C'est une fois au pouvoir qu'il a montré des signes importants de délires paranoïaques et d'incompétence. La Révolution Culturelle, si elle avait pour but de ramener sur terre une élite qui vivait dans un autre monde a été une catastrophe sans précédent. Premièrement ce ne sont pas les bonnes « élites » qui en ont été victimes, mais de plus les décisions associées ont ruiné le quotidien chinois, économiquement, socialement et humainement.
Il fut un grand stratège, un grand militaire, mais un minable politique.
De lavoine
région parisienne | 10H46 | 27/09/2009 |
La nostalgie n'est plus ce qu'elle était. Et ceux des intellectuels qui naguère ne tarissaient pas d'éloges pour la Chine nouvelle, la Chine de Mao, un modèle que leur activisme forcené voulait imposer à nos sociétés, au monde occidental, sont les mêmes aujourd'hui , reconvertis dans l'establishment libéral voire ultra-libéral, qui, au nom des droits de l'hommisme et d'une écologie planétaire ayatollesque ,passant allègrement d'un totalitarisme à l'autre avec la conscience si tranquille qu'ils s'imaginent incarner la conscience universelle,tentent d'imposer, avec plus ou moins de succès, partout en France et ailleurs une autre forme de dictature intellectuelle. En cela je rejoins le message de Déluge.
à lavoine
De supprimé à la deande du riverain 14.01.10
.... | 19H06 | 27/09/2009 |
je suis assez d'accord avevc vous mais je trouve que mettre sur le meme plan le totalitarisme de mao et « l'establishment libéral » c'est un peu fort de café ! ! ! ! le libéralisme économique a contribué a la création dune école publique (besoin dune main doeuvre qualifiée), a l'émancipation des femmes (le sexe dun agent économique ne compte pas) etc. Sans régulation, ce système peut se révéler pas aussi bon qu'on l'escomptait, mais disons qu'il est parmi les moins mauvais. D'autre part, entre libéralisme économique et mao je signe pour le premier.
De manusan
10H50 | 27/09/2009 |
« Mao, c'est 70% de bon, 30% de mauvais »
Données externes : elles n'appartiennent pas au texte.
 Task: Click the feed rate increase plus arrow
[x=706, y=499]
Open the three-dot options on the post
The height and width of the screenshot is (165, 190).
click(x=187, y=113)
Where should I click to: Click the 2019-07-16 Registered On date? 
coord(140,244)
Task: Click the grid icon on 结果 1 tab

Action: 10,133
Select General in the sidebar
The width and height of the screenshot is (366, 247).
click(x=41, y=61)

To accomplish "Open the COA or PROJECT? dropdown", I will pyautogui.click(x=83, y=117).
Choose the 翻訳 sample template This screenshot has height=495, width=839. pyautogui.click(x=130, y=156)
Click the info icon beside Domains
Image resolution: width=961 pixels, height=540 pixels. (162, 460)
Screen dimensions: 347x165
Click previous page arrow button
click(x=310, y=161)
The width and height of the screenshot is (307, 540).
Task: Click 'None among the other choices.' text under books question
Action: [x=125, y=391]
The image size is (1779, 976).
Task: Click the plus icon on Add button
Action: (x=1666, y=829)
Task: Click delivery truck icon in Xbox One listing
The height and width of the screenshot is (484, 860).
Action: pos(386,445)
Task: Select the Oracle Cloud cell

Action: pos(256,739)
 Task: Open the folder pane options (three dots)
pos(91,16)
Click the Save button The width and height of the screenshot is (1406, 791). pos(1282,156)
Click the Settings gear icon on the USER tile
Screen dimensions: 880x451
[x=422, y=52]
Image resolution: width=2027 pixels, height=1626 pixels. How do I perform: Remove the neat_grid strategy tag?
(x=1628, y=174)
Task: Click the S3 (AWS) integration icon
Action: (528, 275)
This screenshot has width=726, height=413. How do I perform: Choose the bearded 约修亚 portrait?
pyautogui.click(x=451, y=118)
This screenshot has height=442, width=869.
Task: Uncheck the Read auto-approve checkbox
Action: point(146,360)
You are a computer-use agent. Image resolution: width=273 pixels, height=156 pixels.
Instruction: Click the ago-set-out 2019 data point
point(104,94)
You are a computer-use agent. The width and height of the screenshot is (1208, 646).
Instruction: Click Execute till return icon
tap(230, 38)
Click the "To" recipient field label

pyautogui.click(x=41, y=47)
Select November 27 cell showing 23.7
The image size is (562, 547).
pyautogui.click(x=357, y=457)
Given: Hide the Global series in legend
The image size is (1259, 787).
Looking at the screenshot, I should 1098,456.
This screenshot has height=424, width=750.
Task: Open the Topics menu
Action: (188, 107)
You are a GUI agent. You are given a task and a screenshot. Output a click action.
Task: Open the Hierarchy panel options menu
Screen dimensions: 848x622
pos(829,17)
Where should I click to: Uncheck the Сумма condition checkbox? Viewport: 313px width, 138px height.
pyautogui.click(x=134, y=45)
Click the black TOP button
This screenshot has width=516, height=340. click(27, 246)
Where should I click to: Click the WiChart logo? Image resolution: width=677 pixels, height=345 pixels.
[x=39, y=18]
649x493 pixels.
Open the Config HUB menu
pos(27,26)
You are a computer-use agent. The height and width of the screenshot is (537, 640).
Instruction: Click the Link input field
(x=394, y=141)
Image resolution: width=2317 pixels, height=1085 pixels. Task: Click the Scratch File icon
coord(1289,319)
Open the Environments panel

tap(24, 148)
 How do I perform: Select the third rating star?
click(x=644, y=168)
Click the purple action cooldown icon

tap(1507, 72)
Un paysan en 62 avait répondu aux cadres du PCC : « la famine c'est 70% la sècheresse, 30% cause humaine », on garda l'expression. Cette année là, la mare du village était pleine.
Depuis on répète l'expression, mais on oublie l'essentiel, l'eau ne manquait pas.
Au fait, Mao, s'il était là, il en penserait quoi de la Chine et de la révolution prolétarienne aujourd'hui ?
De brawd
contemplateur | 11H00 | 27/09/2009 |
Le culte de la personnalité n'est pas une spécificité communiste qui bien qu'avec Mao, Staline, Tito (Yougoslavie), Enver Hoxha (Albanie), Castro, Kim Jong II (Corée du Nord), n'a rien à envier aux dictatures d'extrêmes droites qui ont elles aussi fait l'objet des mêmes cultes avec Franco, Hitler ou Mussolini.
La fascination de certains intellectuels pour ces fortes personnalités est déroutante, voir inquiétante. De par leur aveuglement quasi religieux, ils subjuguent voir formatent des générations complètes de citoyens en manque de repères
L'homme providentiel n'existe pas, le sauveur de la nation, de l'Etat, l'Histoire en regorge, les cimetières sont remplis des dommages qu'ils ont causés à leurs peuples et aux autres.
La démocratie est précieuse, il faut la protéger des batteleurs du « moi » et du « je »
à brawd
De Laurent-Weppe
18H31 | 27/09/2009 |
Déroutante ? La fascination de certains intellectuels pour les tyrans est un grand classique : avant Mao, et avant les « guides de la nation », il y eu les despotes éclairés, et avant les despotes éclairés, il y eu les rois philosophes chers à Platon.